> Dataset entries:
>>>>>

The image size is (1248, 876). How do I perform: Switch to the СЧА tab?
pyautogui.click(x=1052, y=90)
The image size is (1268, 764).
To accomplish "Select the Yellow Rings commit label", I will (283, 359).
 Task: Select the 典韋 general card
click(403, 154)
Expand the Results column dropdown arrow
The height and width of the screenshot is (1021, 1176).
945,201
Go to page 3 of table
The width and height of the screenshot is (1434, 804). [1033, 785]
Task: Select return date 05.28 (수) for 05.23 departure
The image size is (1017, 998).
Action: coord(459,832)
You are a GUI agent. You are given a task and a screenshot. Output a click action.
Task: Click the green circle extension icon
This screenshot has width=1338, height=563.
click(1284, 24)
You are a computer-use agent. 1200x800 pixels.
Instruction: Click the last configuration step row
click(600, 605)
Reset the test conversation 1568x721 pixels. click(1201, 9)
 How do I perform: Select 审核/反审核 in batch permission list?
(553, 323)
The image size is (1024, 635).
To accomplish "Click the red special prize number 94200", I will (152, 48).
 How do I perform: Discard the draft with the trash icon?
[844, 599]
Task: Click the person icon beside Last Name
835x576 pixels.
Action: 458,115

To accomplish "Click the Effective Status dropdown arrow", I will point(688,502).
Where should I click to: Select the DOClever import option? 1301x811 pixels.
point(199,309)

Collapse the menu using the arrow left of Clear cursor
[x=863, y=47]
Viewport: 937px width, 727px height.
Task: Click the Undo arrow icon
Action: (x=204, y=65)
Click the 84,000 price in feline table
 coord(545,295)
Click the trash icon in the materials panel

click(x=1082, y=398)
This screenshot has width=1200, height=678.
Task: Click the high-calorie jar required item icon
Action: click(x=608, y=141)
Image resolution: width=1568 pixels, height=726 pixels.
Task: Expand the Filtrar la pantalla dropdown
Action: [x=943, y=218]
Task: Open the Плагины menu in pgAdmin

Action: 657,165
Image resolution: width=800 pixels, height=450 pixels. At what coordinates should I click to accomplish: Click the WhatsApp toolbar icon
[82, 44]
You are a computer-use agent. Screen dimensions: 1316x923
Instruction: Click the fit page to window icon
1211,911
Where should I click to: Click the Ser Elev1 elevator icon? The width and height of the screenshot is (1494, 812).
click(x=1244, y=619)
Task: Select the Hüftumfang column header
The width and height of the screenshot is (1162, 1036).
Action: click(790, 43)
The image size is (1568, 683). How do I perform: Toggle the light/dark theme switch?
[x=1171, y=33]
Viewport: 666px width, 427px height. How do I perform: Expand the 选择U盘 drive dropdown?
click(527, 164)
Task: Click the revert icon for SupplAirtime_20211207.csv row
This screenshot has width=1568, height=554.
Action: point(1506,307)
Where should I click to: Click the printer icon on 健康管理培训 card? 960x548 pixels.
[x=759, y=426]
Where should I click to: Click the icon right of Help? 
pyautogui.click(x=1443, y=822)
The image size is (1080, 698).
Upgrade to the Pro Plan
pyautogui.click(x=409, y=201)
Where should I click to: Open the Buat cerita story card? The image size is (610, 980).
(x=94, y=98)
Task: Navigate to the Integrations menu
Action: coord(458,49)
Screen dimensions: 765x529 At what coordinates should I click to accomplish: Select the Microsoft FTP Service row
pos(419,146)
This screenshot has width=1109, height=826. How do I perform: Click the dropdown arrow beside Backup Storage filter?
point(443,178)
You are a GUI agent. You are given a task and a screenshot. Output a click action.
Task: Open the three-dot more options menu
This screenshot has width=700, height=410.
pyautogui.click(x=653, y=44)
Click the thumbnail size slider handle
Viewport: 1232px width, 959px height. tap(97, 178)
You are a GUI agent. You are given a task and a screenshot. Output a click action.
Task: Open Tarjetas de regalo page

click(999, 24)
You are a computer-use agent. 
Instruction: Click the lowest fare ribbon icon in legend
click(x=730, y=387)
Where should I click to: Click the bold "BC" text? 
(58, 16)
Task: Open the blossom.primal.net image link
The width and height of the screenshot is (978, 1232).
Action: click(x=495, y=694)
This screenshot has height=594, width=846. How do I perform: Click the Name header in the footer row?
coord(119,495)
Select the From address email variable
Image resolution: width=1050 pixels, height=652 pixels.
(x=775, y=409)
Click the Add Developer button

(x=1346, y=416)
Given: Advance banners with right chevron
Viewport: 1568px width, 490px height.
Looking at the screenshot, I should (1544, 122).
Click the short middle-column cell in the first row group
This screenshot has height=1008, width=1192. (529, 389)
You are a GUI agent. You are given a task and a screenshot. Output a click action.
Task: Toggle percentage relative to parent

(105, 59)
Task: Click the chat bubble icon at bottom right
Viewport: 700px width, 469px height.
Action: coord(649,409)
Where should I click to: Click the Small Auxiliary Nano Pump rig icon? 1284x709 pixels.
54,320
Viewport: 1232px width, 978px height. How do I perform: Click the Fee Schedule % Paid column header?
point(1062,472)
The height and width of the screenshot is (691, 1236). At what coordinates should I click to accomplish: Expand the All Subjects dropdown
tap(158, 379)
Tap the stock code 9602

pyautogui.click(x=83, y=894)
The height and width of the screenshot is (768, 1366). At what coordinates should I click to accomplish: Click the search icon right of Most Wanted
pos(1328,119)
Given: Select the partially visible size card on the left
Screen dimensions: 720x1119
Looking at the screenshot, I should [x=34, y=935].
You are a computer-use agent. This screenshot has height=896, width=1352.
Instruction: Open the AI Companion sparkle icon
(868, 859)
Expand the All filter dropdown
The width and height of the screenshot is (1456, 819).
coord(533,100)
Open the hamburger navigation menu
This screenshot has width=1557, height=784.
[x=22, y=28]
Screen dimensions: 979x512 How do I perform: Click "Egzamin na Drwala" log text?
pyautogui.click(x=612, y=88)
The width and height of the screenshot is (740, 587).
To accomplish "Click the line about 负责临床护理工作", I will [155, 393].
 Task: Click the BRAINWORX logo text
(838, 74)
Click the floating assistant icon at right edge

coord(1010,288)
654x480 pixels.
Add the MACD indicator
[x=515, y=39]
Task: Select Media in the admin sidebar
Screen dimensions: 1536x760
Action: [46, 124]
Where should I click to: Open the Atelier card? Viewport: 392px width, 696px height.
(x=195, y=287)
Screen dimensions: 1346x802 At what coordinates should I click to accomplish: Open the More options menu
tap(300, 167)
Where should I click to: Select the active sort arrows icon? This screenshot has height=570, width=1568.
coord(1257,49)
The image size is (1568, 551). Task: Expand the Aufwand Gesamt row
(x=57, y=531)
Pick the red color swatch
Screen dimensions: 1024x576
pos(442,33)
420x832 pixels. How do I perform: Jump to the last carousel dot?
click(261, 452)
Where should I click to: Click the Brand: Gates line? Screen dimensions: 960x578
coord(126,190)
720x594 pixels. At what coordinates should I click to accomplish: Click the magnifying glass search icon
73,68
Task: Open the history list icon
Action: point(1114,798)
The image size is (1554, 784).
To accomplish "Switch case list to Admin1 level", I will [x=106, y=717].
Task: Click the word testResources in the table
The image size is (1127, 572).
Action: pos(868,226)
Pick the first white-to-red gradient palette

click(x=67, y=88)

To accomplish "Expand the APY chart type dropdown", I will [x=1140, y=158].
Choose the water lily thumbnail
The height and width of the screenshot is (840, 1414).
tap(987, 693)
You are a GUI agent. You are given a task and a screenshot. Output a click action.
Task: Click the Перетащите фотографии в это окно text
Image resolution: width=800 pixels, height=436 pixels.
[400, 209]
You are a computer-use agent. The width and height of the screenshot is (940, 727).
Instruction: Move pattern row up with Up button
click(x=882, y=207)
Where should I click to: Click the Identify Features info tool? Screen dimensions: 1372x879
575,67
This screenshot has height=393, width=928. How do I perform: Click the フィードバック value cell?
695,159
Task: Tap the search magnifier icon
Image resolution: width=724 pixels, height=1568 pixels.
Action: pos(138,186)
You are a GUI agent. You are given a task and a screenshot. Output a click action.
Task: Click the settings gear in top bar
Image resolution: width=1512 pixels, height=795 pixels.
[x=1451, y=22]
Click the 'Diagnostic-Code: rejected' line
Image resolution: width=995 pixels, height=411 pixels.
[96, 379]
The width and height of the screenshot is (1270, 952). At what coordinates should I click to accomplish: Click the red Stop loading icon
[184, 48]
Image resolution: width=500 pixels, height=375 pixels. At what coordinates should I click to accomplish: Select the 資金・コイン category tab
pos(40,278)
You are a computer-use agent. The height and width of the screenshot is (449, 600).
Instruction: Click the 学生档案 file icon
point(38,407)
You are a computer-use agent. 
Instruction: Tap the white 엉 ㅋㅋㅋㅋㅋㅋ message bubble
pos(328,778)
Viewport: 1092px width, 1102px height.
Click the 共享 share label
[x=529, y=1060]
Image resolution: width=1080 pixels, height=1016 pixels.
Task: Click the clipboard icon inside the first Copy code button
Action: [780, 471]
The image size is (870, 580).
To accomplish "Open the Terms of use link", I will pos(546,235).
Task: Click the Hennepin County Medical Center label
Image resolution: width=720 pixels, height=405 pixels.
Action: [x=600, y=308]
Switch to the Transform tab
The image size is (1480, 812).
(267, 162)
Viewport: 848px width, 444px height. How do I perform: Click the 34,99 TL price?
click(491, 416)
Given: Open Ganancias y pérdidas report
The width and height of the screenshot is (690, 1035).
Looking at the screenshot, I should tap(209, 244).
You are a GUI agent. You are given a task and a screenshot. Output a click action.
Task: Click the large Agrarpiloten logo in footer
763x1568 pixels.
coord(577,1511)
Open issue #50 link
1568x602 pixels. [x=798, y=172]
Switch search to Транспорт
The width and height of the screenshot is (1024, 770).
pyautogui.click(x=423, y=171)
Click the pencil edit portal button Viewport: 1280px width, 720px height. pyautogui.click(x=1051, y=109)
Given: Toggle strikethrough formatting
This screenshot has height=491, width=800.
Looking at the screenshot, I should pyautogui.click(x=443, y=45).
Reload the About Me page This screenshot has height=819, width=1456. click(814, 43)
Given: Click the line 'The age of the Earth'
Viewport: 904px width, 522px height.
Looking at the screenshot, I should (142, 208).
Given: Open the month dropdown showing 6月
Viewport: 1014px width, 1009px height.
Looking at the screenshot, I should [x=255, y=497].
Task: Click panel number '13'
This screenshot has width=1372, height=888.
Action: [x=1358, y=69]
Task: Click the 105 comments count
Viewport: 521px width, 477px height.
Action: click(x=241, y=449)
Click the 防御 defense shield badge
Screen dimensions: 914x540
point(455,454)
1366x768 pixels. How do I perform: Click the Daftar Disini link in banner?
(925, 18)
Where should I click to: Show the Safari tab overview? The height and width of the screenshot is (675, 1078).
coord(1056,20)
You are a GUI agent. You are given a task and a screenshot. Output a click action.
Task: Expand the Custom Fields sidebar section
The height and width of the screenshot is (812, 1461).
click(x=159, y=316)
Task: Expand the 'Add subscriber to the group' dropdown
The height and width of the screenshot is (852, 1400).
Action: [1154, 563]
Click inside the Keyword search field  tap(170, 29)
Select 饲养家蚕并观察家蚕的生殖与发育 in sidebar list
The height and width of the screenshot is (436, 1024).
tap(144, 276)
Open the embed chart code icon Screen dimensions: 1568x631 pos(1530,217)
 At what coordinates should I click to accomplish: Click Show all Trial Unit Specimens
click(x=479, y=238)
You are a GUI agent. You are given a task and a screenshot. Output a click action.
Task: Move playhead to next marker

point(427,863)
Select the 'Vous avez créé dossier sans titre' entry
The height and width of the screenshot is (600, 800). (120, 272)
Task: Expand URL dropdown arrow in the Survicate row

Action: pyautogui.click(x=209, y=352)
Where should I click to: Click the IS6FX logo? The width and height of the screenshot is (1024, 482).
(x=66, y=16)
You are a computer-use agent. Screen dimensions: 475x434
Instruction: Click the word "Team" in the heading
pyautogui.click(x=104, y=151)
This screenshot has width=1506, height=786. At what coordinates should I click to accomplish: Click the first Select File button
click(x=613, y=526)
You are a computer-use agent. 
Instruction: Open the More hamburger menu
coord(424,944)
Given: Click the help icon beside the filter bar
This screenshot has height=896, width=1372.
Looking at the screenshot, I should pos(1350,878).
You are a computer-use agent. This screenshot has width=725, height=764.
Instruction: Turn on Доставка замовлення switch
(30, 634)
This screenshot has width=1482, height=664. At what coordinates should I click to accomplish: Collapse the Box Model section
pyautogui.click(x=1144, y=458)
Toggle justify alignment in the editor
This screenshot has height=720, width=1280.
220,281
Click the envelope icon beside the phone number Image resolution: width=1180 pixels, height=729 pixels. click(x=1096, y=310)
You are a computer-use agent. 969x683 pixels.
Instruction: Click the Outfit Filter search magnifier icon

<<<<<

> Given exercise:
Update the lines starting at the one containing "Task: Tap the search magnifier icon" and ending at the one containing "pyautogui.click(x=423, y=171)" by replacing "settings gear" with "cog", and reproduce only those lines with nothing else changed.

> Task response:
Task: Tap the search magnifier icon
Image resolution: width=724 pixels, height=1568 pixels.
Action: pos(138,186)
You are a GUI agent. You are given a task and a screenshot. Output a click action.
Task: Click the cog in top bar
Image resolution: width=1512 pixels, height=795 pixels.
[x=1451, y=22]
Click the 'Diagnostic-Code: rejected' line
Image resolution: width=995 pixels, height=411 pixels.
[96, 379]
The width and height of the screenshot is (1270, 952). At what coordinates should I click to accomplish: Click the red Stop loading icon
[184, 48]
Image resolution: width=500 pixels, height=375 pixels. At what coordinates should I click to accomplish: Select the 資金・コイン category tab
pos(40,278)
You are a computer-use agent. The height and width of the screenshot is (449, 600).
Instruction: Click the 学生档案 file icon
point(38,407)
You are a computer-use agent. 
Instruction: Tap the white 엉 ㅋㅋㅋㅋㅋㅋ message bubble
pos(328,778)
Viewport: 1092px width, 1102px height.
Click the 共享 share label
[x=529, y=1060]
Image resolution: width=1080 pixels, height=1016 pixels.
Task: Click the clipboard icon inside the first Copy code button
Action: [780, 471]
The image size is (870, 580).
To accomplish "Open the Terms of use link", I will pos(546,235).
Task: Click the Hennepin County Medical Center label
Image resolution: width=720 pixels, height=405 pixels.
Action: [x=600, y=308]
Switch to the Transform tab
The image size is (1480, 812).
(267, 162)
Viewport: 848px width, 444px height. How do I perform: Click the 34,99 TL price?
click(491, 416)
Given: Open Ganancias y pérdidas report
The width and height of the screenshot is (690, 1035).
Looking at the screenshot, I should tap(209, 244).
You are a GUI agent. You are given a task and a screenshot. Output a click action.
Task: Click the large Agrarpiloten logo in footer
763x1568 pixels.
coord(577,1511)
Open issue #50 link
1568x602 pixels. [x=798, y=172]
Switch search to Транспорт
The width and height of the screenshot is (1024, 770).
pyautogui.click(x=423, y=171)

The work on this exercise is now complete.